>> START

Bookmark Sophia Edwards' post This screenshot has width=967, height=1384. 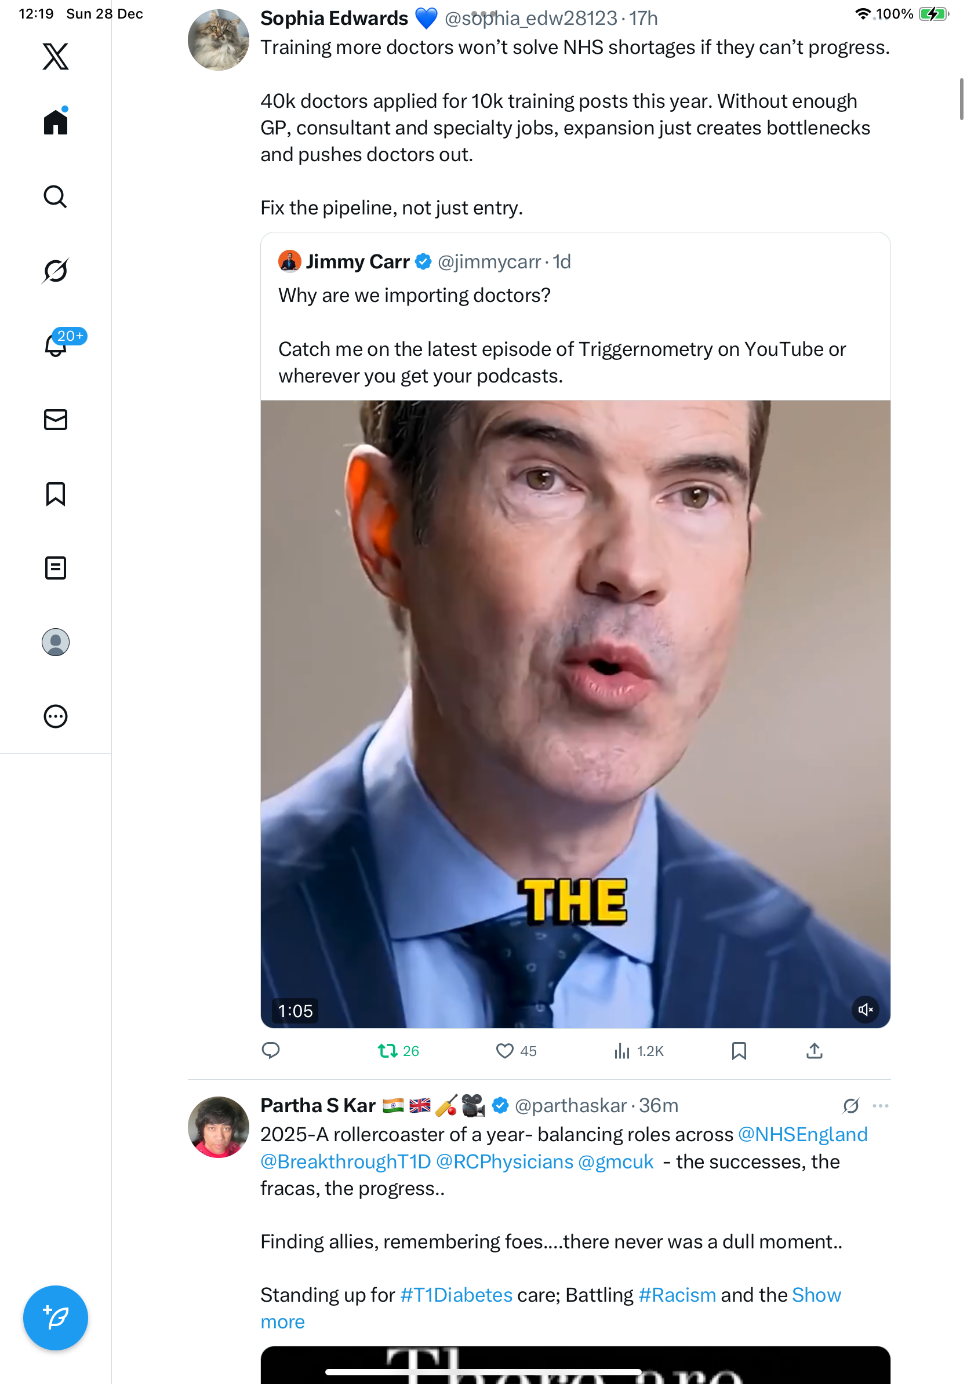pos(739,1051)

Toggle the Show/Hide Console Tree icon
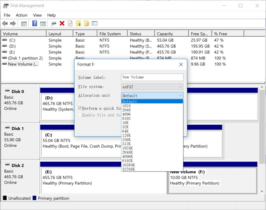24,24
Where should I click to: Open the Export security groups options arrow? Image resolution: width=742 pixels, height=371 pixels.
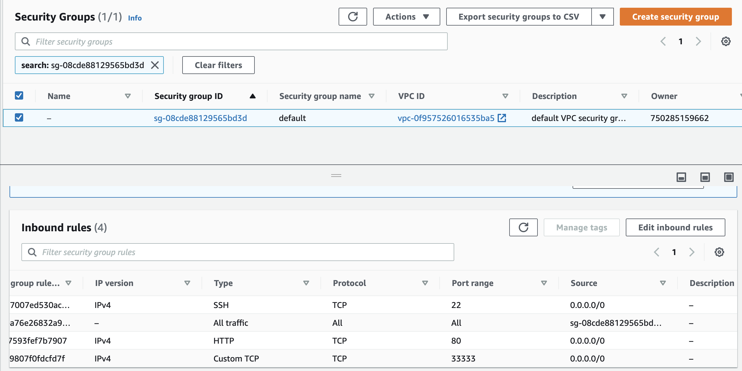click(x=603, y=17)
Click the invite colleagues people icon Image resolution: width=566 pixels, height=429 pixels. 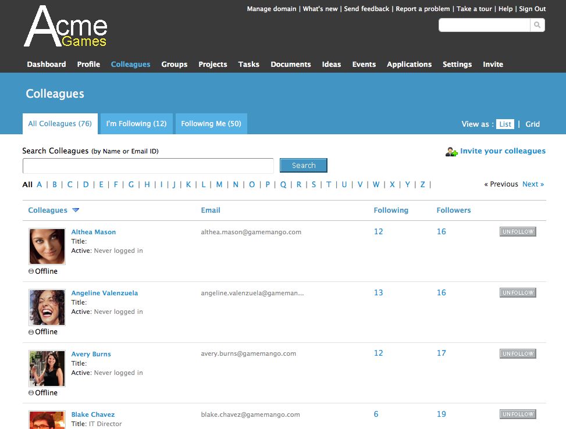(451, 152)
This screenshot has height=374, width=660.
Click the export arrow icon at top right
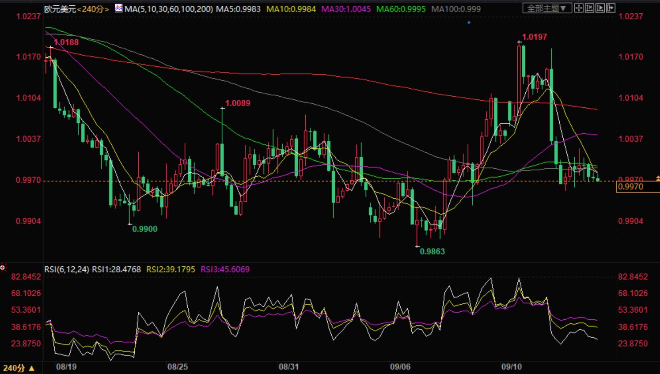[x=611, y=8]
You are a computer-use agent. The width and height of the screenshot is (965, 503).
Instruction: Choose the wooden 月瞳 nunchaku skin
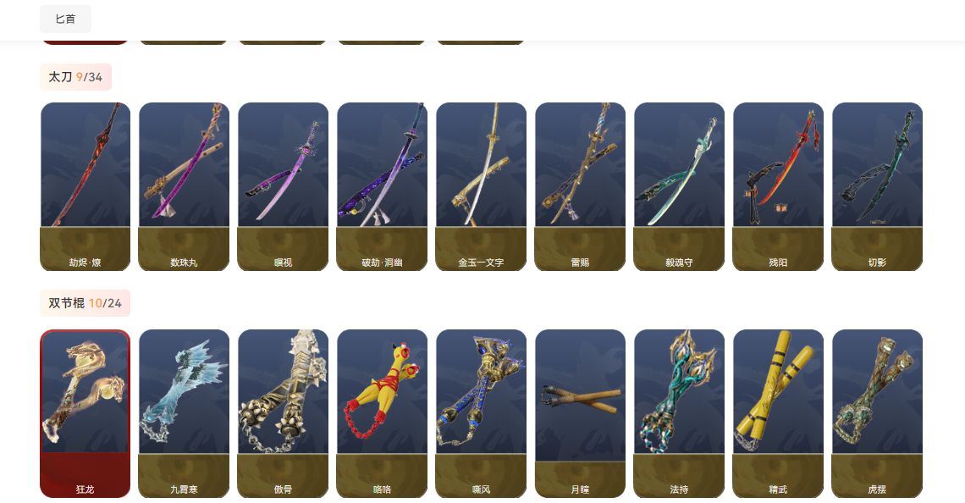581,414
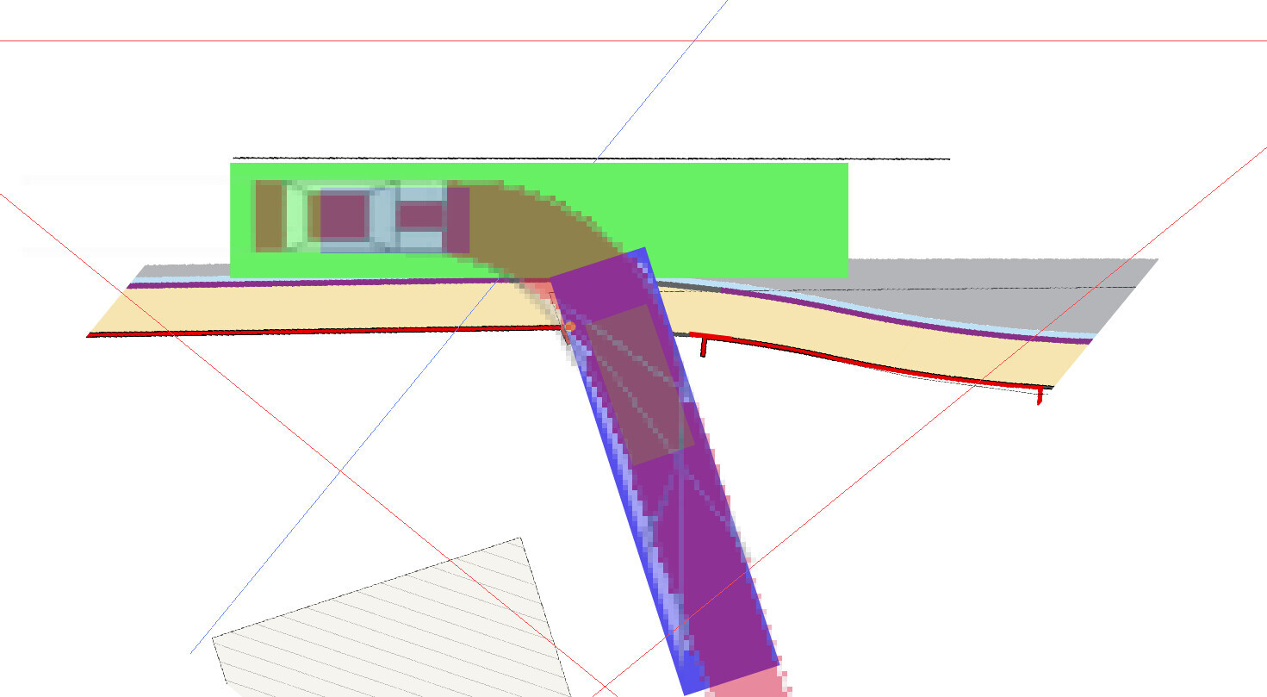Click the small orange point at the path junction
Screen dimensions: 1267x697
pos(569,327)
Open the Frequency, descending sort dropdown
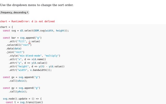The image size is (166, 104). (x=15, y=12)
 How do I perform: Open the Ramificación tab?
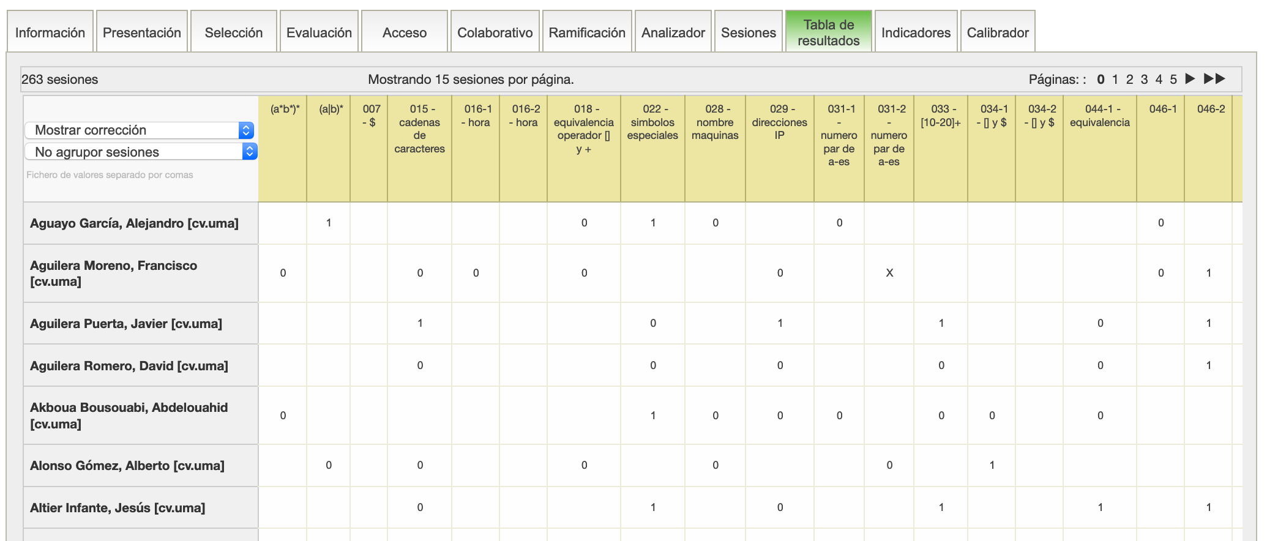586,32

>> END

#### TASK GOAL:
Can you rewrite the material from the line holding "This screenshot has height=374, width=660." through the end, both ends inclusive, swapping "dropdown" for "menu" and leaving everything else unchanged? Omit the pictures.

#### TASK ANSWER:
This screenshot has height=374, width=660.
Click the export arrow icon at top right
[x=611, y=8]
You are a computer-use agent. The width and height of the screenshot is (965, 503).
Instruction: Choose the wooden 月瞳 nunchaku skin
581,414
Click the small orange point at the path junction
Screen dimensions: 1267x697
pos(569,327)
Open the Frequency, descending sort menu
The image size is (166, 104). (x=15, y=12)
 How do I perform: Open the Ramificación tab?
586,32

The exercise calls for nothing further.